Il était en effet probablement impossible, dis-je à Vincent un peus plus tard, de demeurer vivant dans un tel endroit pendant plus d'une dizaine de minutes. "J'appelle cet endroit l'amour, dit-il. L'homme n'a jamais pu aimer, jamais ailleurs que dans l'immortalité; c'est sans doute pourquoi les femmes étaient plus proches de l'amour, lorsqu'elles avaient pour mission de donner la vie. Nous avons retrouvé l'immortalité, et la coprésence au monde; le monde n'a plus le pouvoir de nous détruire, c'est nous au contraire qui avons le pouvoir de le créer par la puissance de notre regard. Si nous demeurons dans l'innocence, et dans l'approbation du seul regard, nous demeurons également dans l'amour".
Ayant pris congé de Vincent, une fois remonté dans le taxi, je me calmai peu à peu; mon état d'esprit lors de la traversée de la banlieue parisienne restait cependant assez chaotique, et ce n'est qu'après la porte d'Italie que je retrouvai la force d'ironiser, et de me répéter mentalement: "Serait-ce donc possible! Cet immense artiste, ce créateur de valeurs, il ne l'a pas encore appris, que l'amour est mort!" Je ressentis aussitôt une certaine tristesse à constater que je n'avais toujours pas renoncé à être ce que j'avais été, tout au long de ma carrière: une espece de Zarathoustra des classes moyennes.
(...)
Este espacio virtual en el que se sumerge Daniel no deja de recordar a otro (además de a mi mar neblinoso)—otro espacio que aparece al final de La Possibilité d'une Île. El descendiente posthumano clonado a partir de Daniel, Daniel25, abandona la fría y solitaria civilización-burbuja de su especie para salir al escenario postapocalíptico de la Tierra tras las grandes destrucciones, y anda cientos de kilómetros por España hasta llegar a la orilla de una playa terminal, casi infinita y mezclada con el mar, donde piensa pasar el resto de sus días, y donde terminan así con la novela, sus reflexiones sobre el sentido de su vida, el deseo y la paz de espíritu:
J'avais atteint le terme de mon voyage.
Ce paysage ne ressemblait guère, à vrai dire, à l'océan tel que l'homme avait pu le connaître; c'était un chapelet de mares et d'étangs à l'eau presque immobile, séparés par des bancs de sable; tout était baigné d'une lumière opaline, égale. Je n'avais pas la force de courir, et c'est d'un pas chancelant que je me dirigeai vers la source de la vie. (...)

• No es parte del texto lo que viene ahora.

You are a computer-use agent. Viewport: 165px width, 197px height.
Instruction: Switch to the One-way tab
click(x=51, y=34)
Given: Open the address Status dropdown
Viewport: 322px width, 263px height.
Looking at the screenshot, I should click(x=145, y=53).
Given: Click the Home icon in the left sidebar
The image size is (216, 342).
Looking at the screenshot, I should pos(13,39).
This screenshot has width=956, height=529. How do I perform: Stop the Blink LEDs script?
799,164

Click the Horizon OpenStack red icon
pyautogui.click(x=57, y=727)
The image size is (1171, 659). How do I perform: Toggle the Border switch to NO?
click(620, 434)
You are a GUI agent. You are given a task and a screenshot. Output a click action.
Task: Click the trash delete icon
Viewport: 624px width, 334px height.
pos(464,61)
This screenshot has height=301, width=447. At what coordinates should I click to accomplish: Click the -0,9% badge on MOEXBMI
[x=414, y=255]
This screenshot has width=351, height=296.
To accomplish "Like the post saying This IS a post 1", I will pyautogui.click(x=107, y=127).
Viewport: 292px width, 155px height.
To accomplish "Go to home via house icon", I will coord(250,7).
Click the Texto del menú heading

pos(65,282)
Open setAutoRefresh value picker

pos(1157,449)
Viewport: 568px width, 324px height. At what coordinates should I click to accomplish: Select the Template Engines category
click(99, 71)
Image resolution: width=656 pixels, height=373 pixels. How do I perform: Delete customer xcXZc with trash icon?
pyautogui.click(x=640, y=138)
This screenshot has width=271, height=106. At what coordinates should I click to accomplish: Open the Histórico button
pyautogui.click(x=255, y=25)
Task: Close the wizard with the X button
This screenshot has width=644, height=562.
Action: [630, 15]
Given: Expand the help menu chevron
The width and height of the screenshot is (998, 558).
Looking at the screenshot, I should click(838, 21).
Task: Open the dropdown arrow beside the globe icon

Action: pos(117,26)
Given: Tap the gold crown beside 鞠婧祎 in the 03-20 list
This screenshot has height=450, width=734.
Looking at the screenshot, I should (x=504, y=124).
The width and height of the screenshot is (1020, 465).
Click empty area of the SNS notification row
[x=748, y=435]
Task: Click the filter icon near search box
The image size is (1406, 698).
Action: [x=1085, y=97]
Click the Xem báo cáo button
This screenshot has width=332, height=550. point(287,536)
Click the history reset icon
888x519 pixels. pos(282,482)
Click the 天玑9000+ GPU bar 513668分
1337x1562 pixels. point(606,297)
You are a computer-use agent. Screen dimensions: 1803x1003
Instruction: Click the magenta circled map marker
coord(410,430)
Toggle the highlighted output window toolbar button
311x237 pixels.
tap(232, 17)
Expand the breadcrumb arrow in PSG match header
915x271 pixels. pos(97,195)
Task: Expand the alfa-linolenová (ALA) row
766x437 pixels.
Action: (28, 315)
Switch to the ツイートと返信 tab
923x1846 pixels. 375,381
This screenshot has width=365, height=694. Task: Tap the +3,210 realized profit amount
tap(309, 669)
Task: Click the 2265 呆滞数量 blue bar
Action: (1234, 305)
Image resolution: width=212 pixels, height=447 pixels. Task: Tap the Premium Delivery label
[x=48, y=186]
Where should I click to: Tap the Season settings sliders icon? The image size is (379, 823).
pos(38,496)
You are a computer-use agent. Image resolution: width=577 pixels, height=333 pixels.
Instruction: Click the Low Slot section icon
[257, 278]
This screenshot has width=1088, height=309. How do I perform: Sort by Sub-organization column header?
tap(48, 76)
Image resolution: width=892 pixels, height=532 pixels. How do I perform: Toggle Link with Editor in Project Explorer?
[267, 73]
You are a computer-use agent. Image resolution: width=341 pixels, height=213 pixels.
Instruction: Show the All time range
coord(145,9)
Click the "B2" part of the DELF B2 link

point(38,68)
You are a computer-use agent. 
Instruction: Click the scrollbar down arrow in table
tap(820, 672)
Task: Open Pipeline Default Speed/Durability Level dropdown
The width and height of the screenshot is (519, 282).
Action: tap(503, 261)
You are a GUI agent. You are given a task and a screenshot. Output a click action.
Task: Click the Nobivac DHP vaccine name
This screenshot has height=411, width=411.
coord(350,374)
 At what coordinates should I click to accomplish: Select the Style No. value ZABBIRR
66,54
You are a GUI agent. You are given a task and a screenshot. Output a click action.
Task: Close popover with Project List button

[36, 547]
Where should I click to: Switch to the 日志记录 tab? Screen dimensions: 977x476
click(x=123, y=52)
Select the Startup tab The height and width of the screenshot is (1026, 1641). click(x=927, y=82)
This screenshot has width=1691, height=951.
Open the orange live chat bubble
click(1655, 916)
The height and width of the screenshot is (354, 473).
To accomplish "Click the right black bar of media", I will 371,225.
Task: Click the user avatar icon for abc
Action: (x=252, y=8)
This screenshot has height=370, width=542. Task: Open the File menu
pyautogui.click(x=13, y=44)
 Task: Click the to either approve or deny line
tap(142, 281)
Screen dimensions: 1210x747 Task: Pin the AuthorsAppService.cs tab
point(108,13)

Il me restait peut-être soixante ans à vivre; plus de vingt mille journées qui seraient identiques. J'éviterais la pensée comme j'éviterais la souffrance. Les écueils de la vie étaient loin derrière moi; j'étais maintenant entré dans un espace paisible dont seul m'écarterait le processus létal.
Je me baignais longtemps, sous le soleil comme sous la lumière des étoiles, et je ne ressentais rien d'autre qu'une légère sensation obscure et nutritive. Le bonheur n'était pas un horizon possible. Le monde avait trahi. Mon corps m'appartenait pour un bref laps de temps; je n'atteindrais jamais l'objectif assigné. Le futur était vide; il était la montagne. Mes rêves étaient peuplés de présences émotives. J'étais, je n'étais plus. La vie était réelle.